First of all, a case where a foreign buyer was willing to use a newly thought mechanism of conveyancing, based on existing legislation, by using his or her own Conveyancer had to be found. Of course it had to be a case in a European Union Member State where foreign (authentic ) deeds are accepted by Registrars. Since a Spanish court gave a ruling that it is possible to register a foreign deed in the Land Register, Spain became the first ́receiving country ́ in the Crobeco pilot. Since, amongst others , a lot of Dutch people are buying houses in Spain and a Dutch Notary was willing to participate in the project, the ‘sending country’ turned out to be the Netherlands.
That is why at the first conference in 2010 a Dutch buyer bought property in Spain using the Crobeco process. In Brussels a Contract of Sale in both the Dutch and the Spanish language was sent live to the Spanish Registrador, using a qualified electronic signature . After that, the process was put into practice by sending several contracts of Sale and was evaluated at the second conference in Tallinn (Estonia). The comments made by several organisations and persons were taken into account and solutions for obstacles encountered were added in a final report that was presented during the Closing Conference in May 2012 in Brussels. This is where the first cross border mortgage deed, again in the Dutch and Spanish language, was sent real time to the Spanish Land Register by the Dutch Notary, using his qualified electronic signature.

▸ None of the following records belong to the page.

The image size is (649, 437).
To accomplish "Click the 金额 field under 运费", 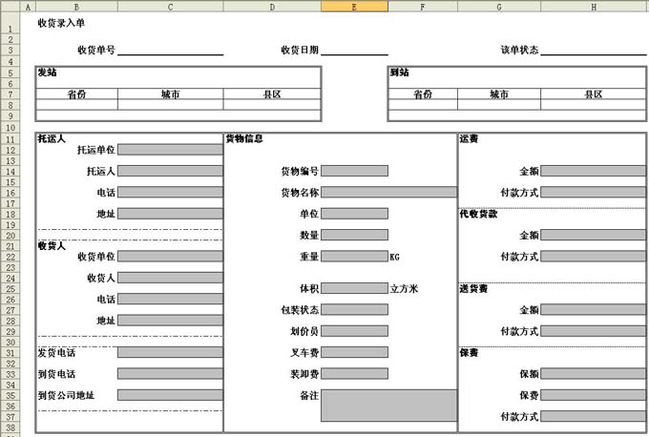I will click(593, 172).
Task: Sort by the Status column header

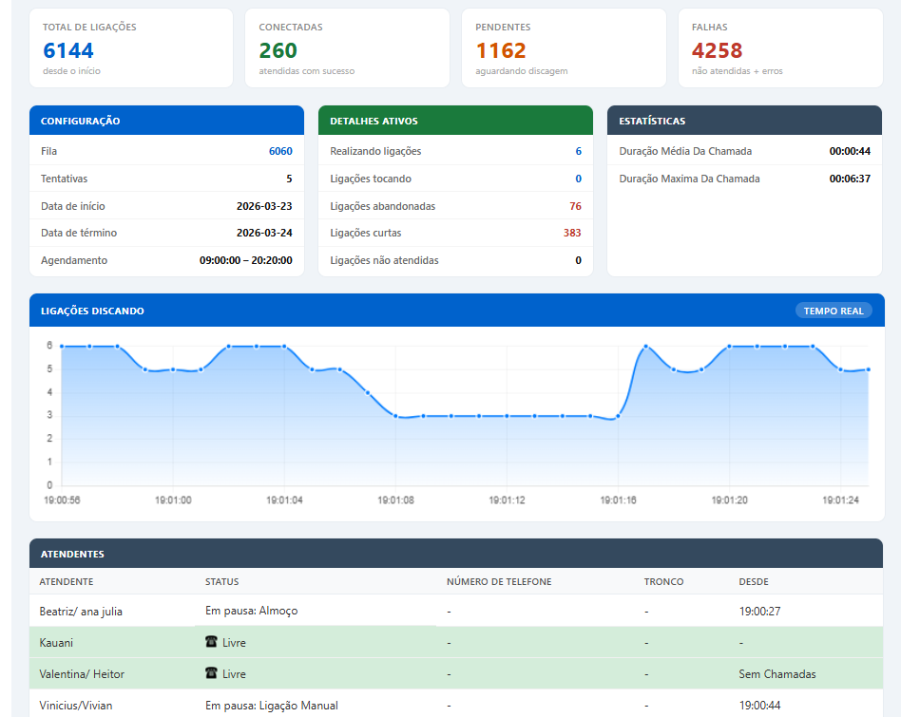Action: (221, 581)
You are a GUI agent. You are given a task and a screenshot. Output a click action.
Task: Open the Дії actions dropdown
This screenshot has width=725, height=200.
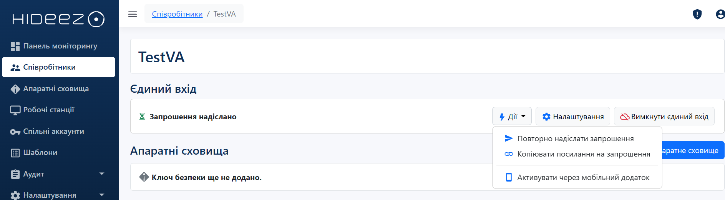coord(512,117)
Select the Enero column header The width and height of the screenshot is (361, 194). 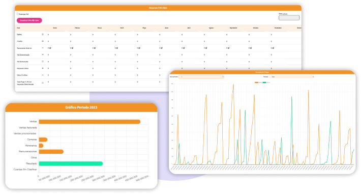[x=55, y=28]
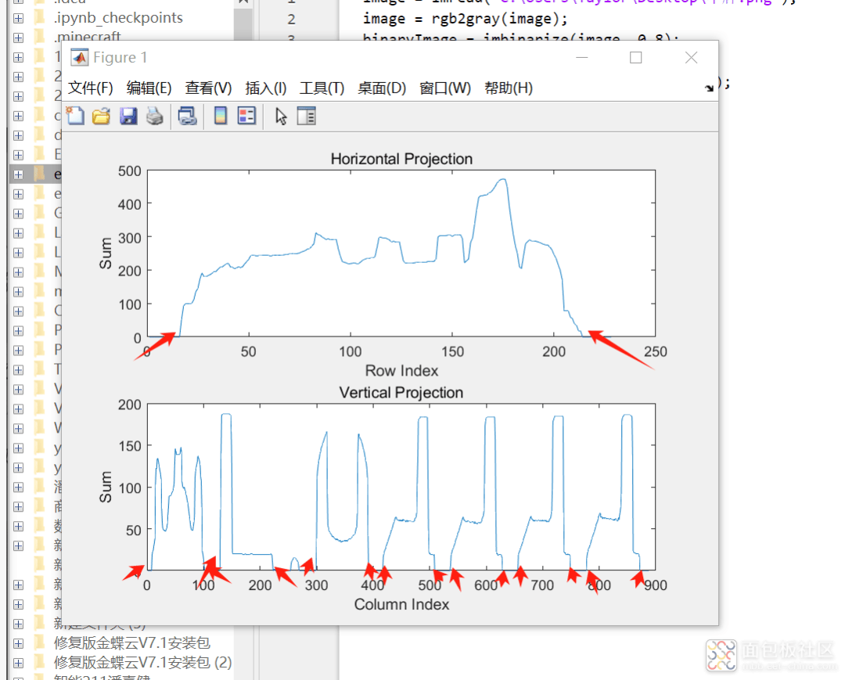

IV.3. Description of a case
To explain the practical use of the CROBECO project, I now describe a case where a buyer from Member State A buys a house in Member State B.
Buying in the traditional situation
Let us meet Mr. Smit, a Dutchman. Mr Smit is buying a second home in Spain and is very happy as he finally succeeded in buying a house with a beautiful view that he was hungry for. Looking out from his garden near the beach he is sure he will enjoy the Mediterranean Sea for many years. But then Mr. Smit finds out that the building is situated in a public domain near the coast, where building a house is very restricted according to the Ley de Costas (Spanish Coastal law). If he had known that his beautiful house was located on this public domain and therefore the house perhaps has to be (partly) demolished, he would not have concluded the contract. The Spanish Notary did his research, but it was not clear to Mr. Smit it was not clear whether the Notary did research on the existence of public restrictions or not. The Notary drafted the deed at his office and a few days later both seller and buyer signed the deed. Mr. Smit was not told about any public restrictions by the seller, or perhaps he was, but Mr. Smit did not understand the foreign language. Poor Mr. Smit does not speak Spanish quit well. According to the Spanish system, Mr. Smit becomes owner by signing of the deed and paying the purchase price. Registering the escritura (Contract of Sale) in the Spanish Land Register allowed him to invoke the transfer before third parties. Later on, being the new owner, Mr. Smit received a warning that he has to pay the overdue contributions to the common hold association and overdue taxes that the seller forgot to pay. Mr. Smit is heavily disappointed. To make matters worse, he receives a message that the soil of the property is polluted and needs sanitation. Had he known that an alternative procedure existed, he would have asked his local Crobeco notary.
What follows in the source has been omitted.